— Begin Provided text —

Before launch that 6.1 user score for Gears 2 was closer to 1:
http://www.metacritic.com/games/platforms/xbox360/gearsofwar2?q=Gears%20of%20War%202
Resistance 2, 5.7, again same thing prior to launch, closer to 1:
http://www.metacritic.com/games/platforms/ps3/resistance2?q=Resistance%202
With PC gamers this scoring of 1.4, whilst silly is all down to being frustrated and not having a suitable place to vent that anger. Can you say the same for the console fanboys? At least PC gamers have a good reason to be frustrated, standard features have been removed for no real reason other than to generate more revenue from DLC in the future.
| elticker said: btw it says 46 is from subscriptions and lets not forget that people also have to buy most of the mmos and dd also includes rts lol so im not ignorant in my comments i estimated and my estimates were fairly accurate according to the article. |
Hush now, you're embarrassing yourself.
BladeOfGod said:
ITT: Arrogant PC gamer is arrogant |
Funny you should say that, I consider myself a Nintendo fan first, and a PC gamer second.

— End Provided text —
— Begin Listed entries —

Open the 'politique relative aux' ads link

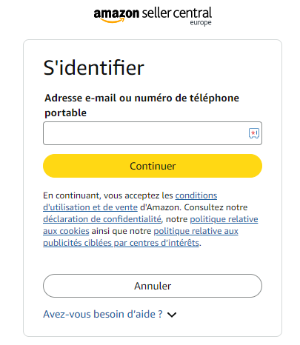point(196,231)
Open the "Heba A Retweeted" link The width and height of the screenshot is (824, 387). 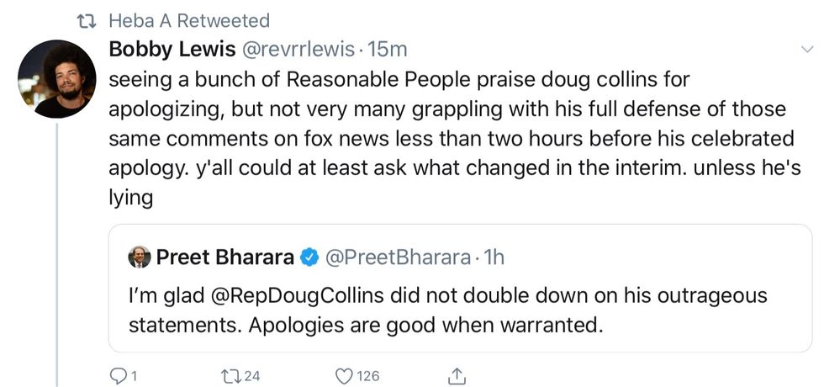click(x=190, y=20)
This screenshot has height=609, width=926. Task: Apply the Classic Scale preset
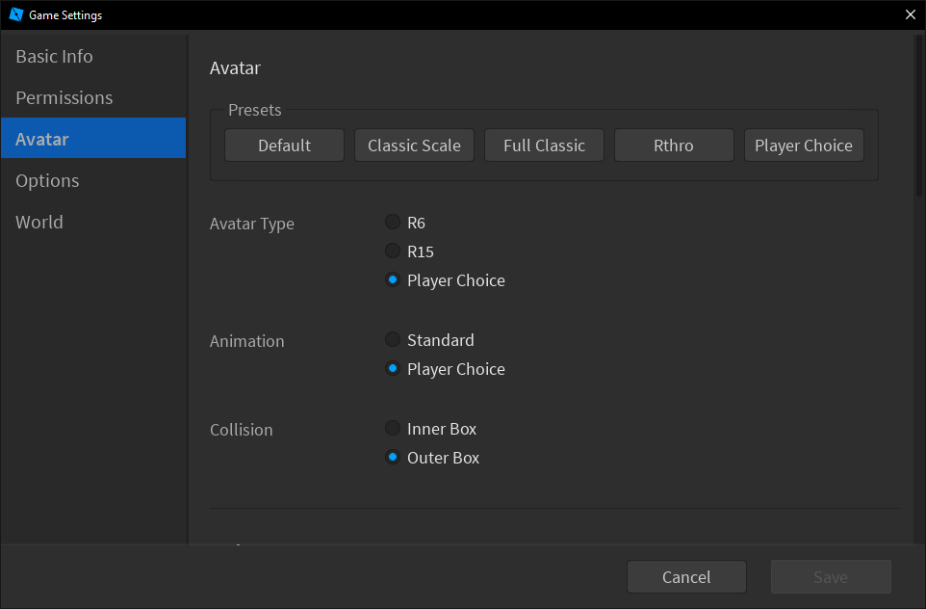[414, 146]
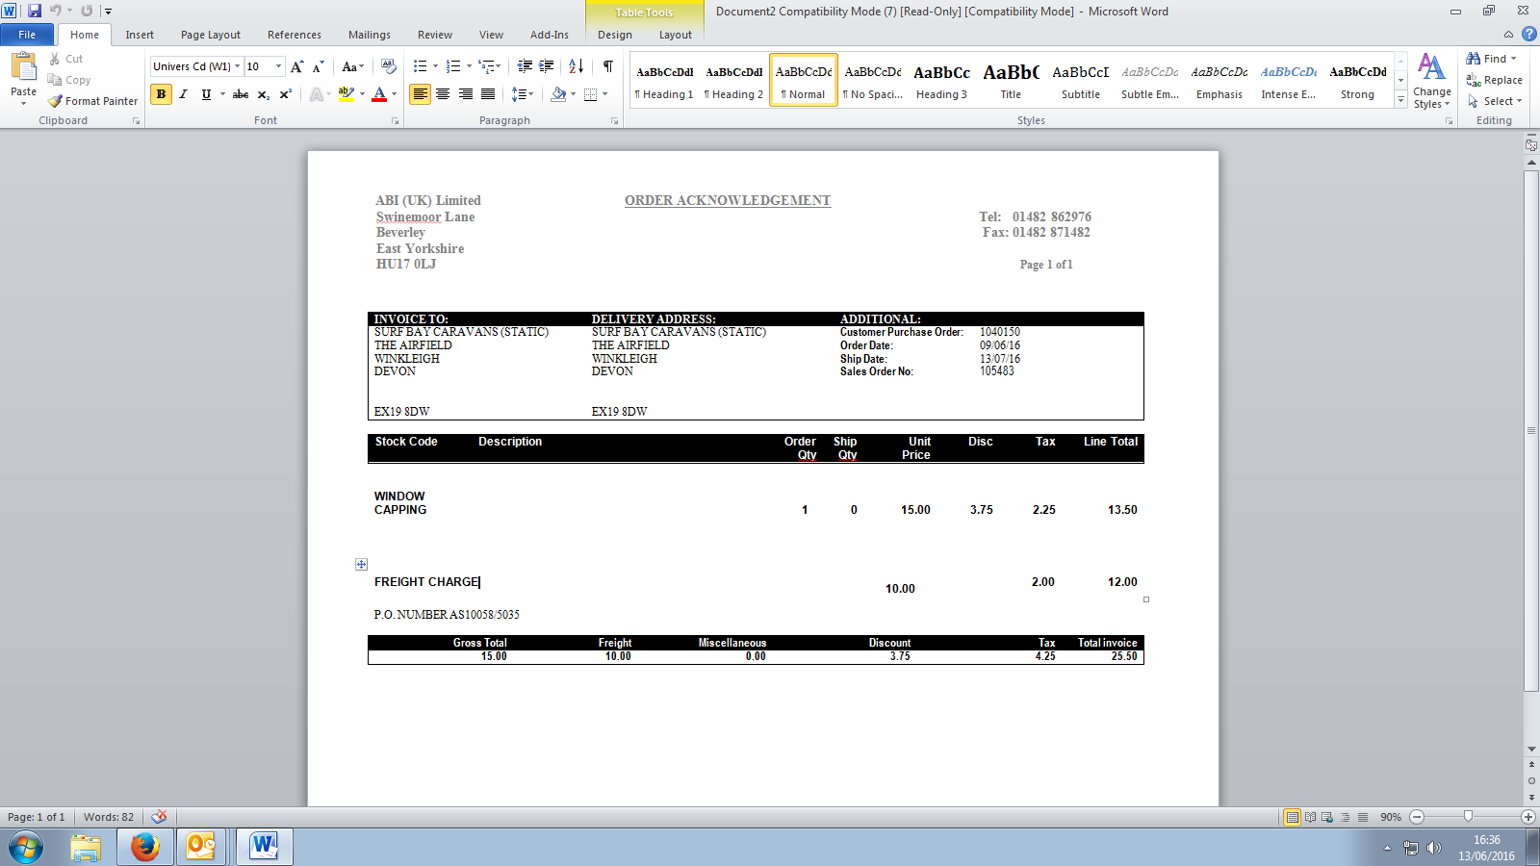Click the Save icon in quick access toolbar
Image resolution: width=1540 pixels, height=866 pixels.
(x=35, y=11)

— End Listed entries —

_Complete the following:_
• 1. In the forum post, what user score is given for Resistance 2?
• 2. Restate the part of the forum post that begins at the words "Before launch that" and stops after "in the future.", substituting "release" for every "launch".
These rows come from a separate source, not from the forum post.

_Answers in order:_
• 1. 5.7

• 2.
Before release that 6.1 user score for Gears 2 was closer to 1:
http://www.metacritic.com/games/platforms/xbox360/gearsofwar2?q=Gears%20of%20War%202
Resistance 2, 5.7, again same thing prior to release, closer to 1:
http://www.metacritic.com/games/platforms/ps3/resistance2?q=Resistance%202
With PC gamers this scoring of 1.4, whilst silly is all down to being frustrated and not having a suitable place to vent that anger. Can you say the same for the console fanboys? At least PC gamers have a good reason to be frustrated, standard features have been removed for no real reason other than to generate more revenue from DLC in the future.